13 March 2014

Librarian chic

Last week, I was lucky enough to have a sneak peek in the revamped Central Library for a piece for Creative Tourist, which has just been published here. Alternatively you can read the unabridged version below and see some photographs of the remodelled and renovated interior. 

Eighty years after first letting in the public, the giant wooden doors of Manchester Central Library swing open again on Saturday 22 March. Sarah-Clare Conlon gets a sneak peek beyond the neo-classical columns at a public building fit for modern life.

It’s been four years since Manchester Central Library’s collection was loaded into lorries and packed off on vacation to a Cheshire salt mine. In that time, the 80-year-old grande doyenne of city book depositories has undergone a makeover like no other, thanks to architect firms Simpson and Ryder, at a budget of around £50m. Those E Vincent Harris-designed iconic neo-classical curves have been refreshed to make Central Library the belle of the ball when the vision of the “world-class public square” in which the grade II* listed building sits is realised, while its inner beauty has been revealed with a sympathetic yet entirely 21st-century refurbishment and remodel.
            The St Peter’s Square entrance is still closed when I visit, so I’m led via a secret portal in the Town Hall Extension next door and down into a labyrinth of basement passages, somewhere along which the treasures and archived material are kept in six secure storage rooms, apparently in the correct conditions for the first time.
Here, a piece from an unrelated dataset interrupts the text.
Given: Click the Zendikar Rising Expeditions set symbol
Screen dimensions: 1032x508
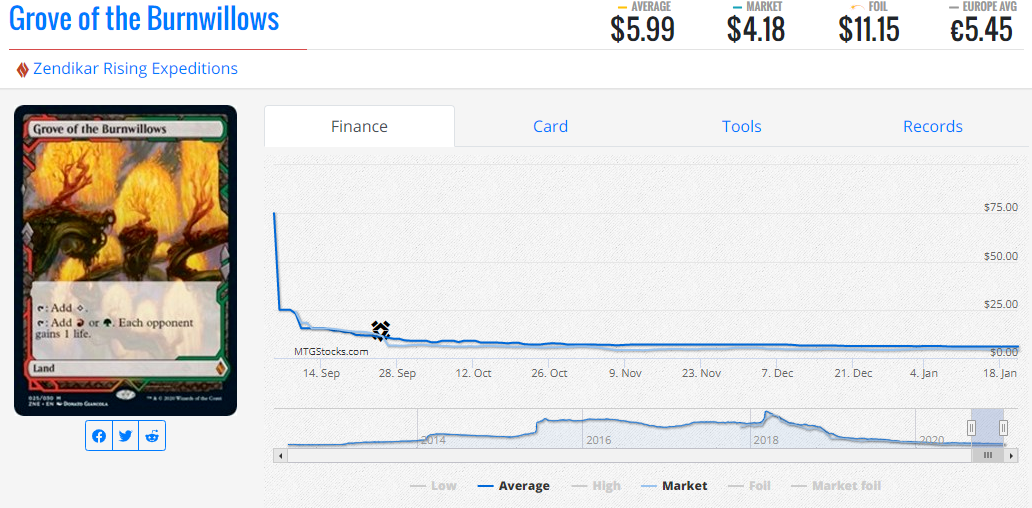Looking at the screenshot, I should (22, 70).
David from the Archives Team (usually the only people allowed in this section) shows me some 1846 playbills from Theatre Royal over the road, a hand-written Roman codex unearthed locally and an Elizabeth Gaskell first edition. Some of these will be made public in the impressive new Archives + area on the ground floor, alongside interactive display units, touch tables in the open plan café, a BFI Mediateque showing films restored onsite by the North West Film Archive, a whole section dedicated to geneology… “It’s all about stories,” says my guide, Head of Libraries Neil MacInnes.
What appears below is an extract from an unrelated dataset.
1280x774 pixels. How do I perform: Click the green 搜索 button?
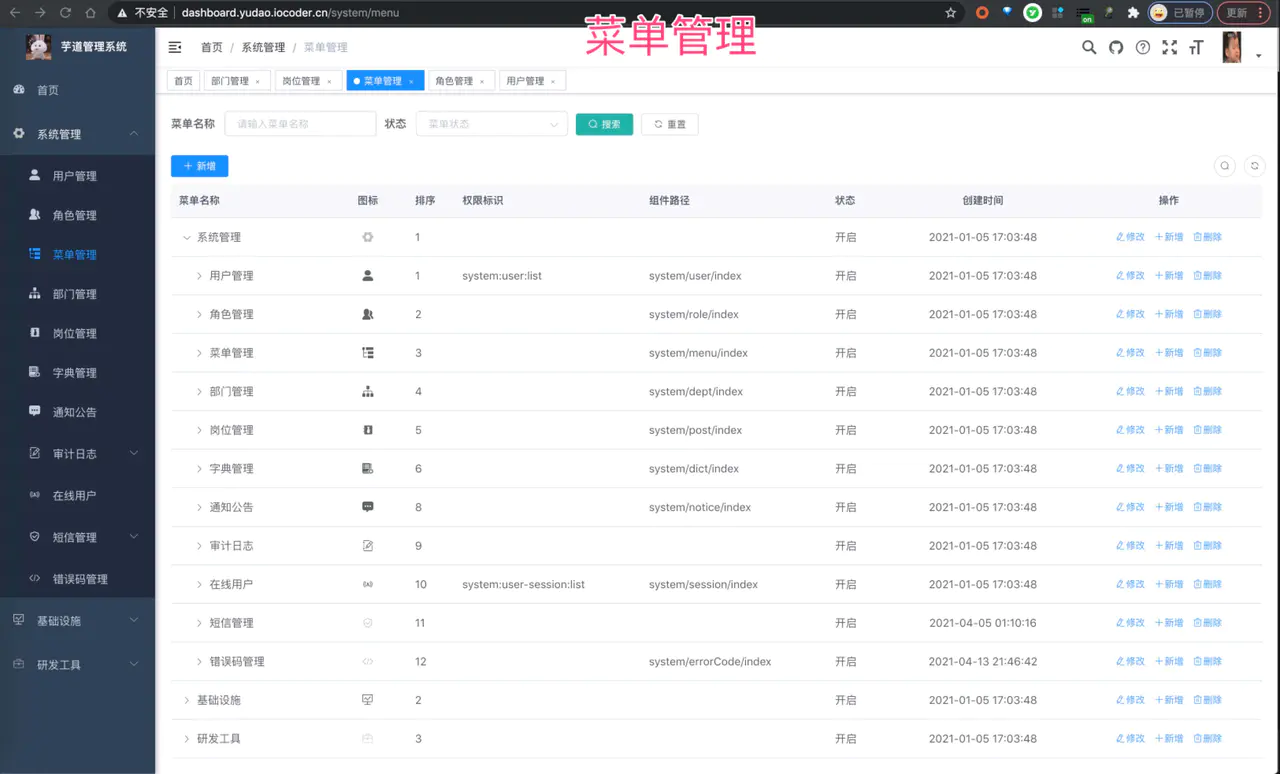click(x=604, y=124)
A flourish of swipe cards and we’re through the tradesman’s entrance and into the lending library, complete with 110,000 items, a media centre, a unique black history collection and a Secret Garden-themed children’s section. They want to particularly target children, young people and families, and heritage tourists, explains Neil. This lower ground floor space has been designed to make a seamless transition between the Town Hall Extension, beneath Library Walk, which can be seen through panes above, and into Central Library itself, and, as I discover throughout the building, the extensive use of glass – along with enhanced lighting, wide staircases and new cream marble flooring – really has blown away the cobwebs.
But it’s not to the detriment of the original features. Art Deco lamps, brass handrails, wooden carvings, printmaking artifacts, the Shakespeare window above the entrance, the intricate gilded clock and Scagiola columns (they’re hollow – give them a gentle knock!) in the amazing domed Whispering Gallery of the tranquil first-floor Reading Room – everything has been painstakingly restored to its original glory. A 1930s staircase has been revealed in the refurbishment, original ceilings and floors see the light of day for the first time in years, the “heritage stacks” are now visible behind glazing; the revamp does thoughtfully juxtapose old with new.
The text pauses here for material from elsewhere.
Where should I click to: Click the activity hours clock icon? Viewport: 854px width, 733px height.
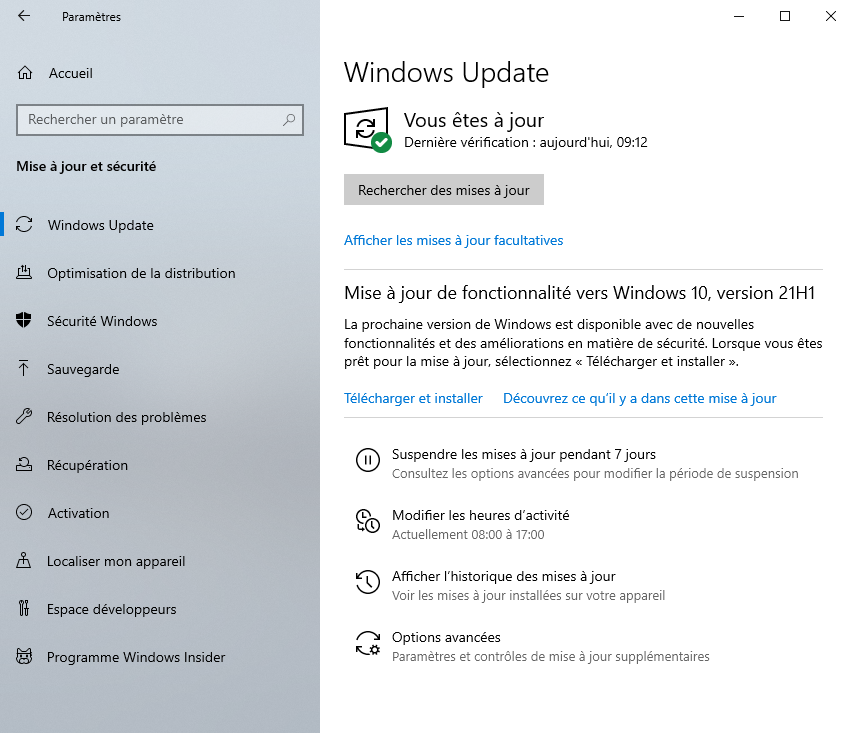368,521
Two million visitors a year are predicted – double when the library closed its doors in 2010 – but then there’s so much on offer: as well as one of the largest public music libraries in the country and an extensive Information & Business Library in partnership with the British Library, there are new exhibition and performance spaces, Wifi, soft seating and powerpoints throughout, and 170 computers for public use. “It’s the city’s study, but it’s also the city’s living room,” says Neil.
And compared to the 70% of space hidden away pre-revamp, 70% is now accessible, including intimate study carvels and larger rooms to hire for meetings and functions, such as the beautiful wood-panelled Heritage Room and the book-lined Chief Librarian’s Office. Neil had to give up his outstanding vantage point looking the length of Oxford Street to the Palace Hotel. Still, he thinks it’s been worth it.  “We’re offering the best of what museums and galleries do, but in a library setting – I don’t know anywhere else that does this.”